The Work That Doesn’t Feel Like Work

I missed my newsletter. Twice.

Two weeks ago, I was at the AIGA Design Conference reconnecting with old friends, meeting new people, reminding the community I still exist.

Couldn’t enjoy any of it.

Just guilt. Constant guilt. “You’re failing. People are waiting. What’s wrong with you?”

I was there to support others. To reconnect. To remember why I love this work. And I spent the whole time punishing myself for not being at my desk.

Here’s the thing—I came home from that conference and wrote an article about what community leaders actually need. Not thank-yous. Not more requests. Permission to rest. Recognition for invisible work.

Read: Beyond Thank Yous: What Community Leaders Really Need

I wrote about a rooftop gathering in LA where AIGA chapter leaders finally got to just be—not plan, not produce, not perform. Where the most important thing wasn’t the chapter swag or event updates, but the connection.

I was at that conference. Experiencing exactly what I’d later write about. And I couldn’t receive any of it because I was drowning in guilt about the article I hadn’t written yet.


This week’s podcast makes it even worse.

Listen: Jenn Visocky O'Grady & Justin Ahrens on 20+ Years of AIGA Leadership

Jenn and Justin spent over 20 years showing up for AIGA leadership retreats. Those relationships became the foundation of their entire careers.
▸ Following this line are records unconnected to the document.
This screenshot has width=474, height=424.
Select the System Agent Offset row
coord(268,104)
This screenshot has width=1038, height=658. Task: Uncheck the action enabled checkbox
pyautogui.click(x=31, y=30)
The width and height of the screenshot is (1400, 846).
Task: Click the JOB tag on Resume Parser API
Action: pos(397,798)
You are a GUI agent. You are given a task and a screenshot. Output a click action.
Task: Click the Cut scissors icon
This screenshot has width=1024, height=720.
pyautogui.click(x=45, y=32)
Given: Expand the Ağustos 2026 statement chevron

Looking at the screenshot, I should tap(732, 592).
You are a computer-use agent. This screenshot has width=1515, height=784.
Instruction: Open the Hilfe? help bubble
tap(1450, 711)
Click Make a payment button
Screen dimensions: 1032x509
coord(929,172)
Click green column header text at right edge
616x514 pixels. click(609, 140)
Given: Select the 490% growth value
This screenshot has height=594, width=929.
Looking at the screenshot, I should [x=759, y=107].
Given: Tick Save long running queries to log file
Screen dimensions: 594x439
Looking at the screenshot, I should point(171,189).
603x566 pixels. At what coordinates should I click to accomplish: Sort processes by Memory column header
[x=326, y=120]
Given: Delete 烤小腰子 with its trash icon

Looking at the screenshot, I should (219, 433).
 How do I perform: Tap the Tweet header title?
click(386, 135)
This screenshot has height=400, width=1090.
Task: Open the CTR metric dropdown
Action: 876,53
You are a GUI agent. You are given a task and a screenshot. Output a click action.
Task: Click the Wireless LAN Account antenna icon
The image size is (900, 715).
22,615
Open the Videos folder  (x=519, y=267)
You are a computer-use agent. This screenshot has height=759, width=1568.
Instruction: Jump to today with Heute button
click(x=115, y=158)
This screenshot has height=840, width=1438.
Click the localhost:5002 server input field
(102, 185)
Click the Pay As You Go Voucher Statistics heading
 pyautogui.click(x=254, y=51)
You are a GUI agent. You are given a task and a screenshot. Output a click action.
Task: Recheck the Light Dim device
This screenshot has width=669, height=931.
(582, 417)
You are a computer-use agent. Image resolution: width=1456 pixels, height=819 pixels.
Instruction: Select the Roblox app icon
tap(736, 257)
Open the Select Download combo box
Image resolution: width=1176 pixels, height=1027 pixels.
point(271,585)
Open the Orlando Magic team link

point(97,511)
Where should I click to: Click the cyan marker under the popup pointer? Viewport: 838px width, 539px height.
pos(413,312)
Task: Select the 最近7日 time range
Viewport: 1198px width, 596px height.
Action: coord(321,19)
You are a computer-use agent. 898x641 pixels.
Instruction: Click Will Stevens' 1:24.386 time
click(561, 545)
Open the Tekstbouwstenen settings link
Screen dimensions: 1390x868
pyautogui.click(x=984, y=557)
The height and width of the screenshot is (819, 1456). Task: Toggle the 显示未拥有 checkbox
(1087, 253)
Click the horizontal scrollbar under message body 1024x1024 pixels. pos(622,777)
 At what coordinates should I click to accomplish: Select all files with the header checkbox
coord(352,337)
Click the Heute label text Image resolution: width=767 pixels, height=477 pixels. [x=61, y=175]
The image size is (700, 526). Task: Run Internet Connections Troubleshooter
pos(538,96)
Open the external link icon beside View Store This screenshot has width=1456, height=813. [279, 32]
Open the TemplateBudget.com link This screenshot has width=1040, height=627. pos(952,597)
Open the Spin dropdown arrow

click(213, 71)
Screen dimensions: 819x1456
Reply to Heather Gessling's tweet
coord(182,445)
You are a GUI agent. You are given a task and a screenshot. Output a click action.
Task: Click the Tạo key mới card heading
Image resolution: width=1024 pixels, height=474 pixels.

Justin’s most meaningful friendship started because Jenn asked a brave question at a retreat.

The retreats weren’t distractions from the work. They were the work.

Jenn became Associate Dean at Cleveland State. Justin built Rule29 into a Certified B Corp and launched Wheels4Water through the agency—an initiative that’s helped bring clean water and sanitation to over 20,000 people. The relationships they built became collaborations, career moves, lifelong friendships.

None of that shows up on a content calendar.

I teach this stuff. I write about it. I produce podcasts exploring it.


And I still can’t quite live it.

I know that being at that conference mattered. That reconnecting with people, having hallway conversations, being present in a room full of designers who get it... that’s community building. That’s the invisible work.

But I couldn’t give myself permission to believe it mattered as much as hitting send on a newsletter.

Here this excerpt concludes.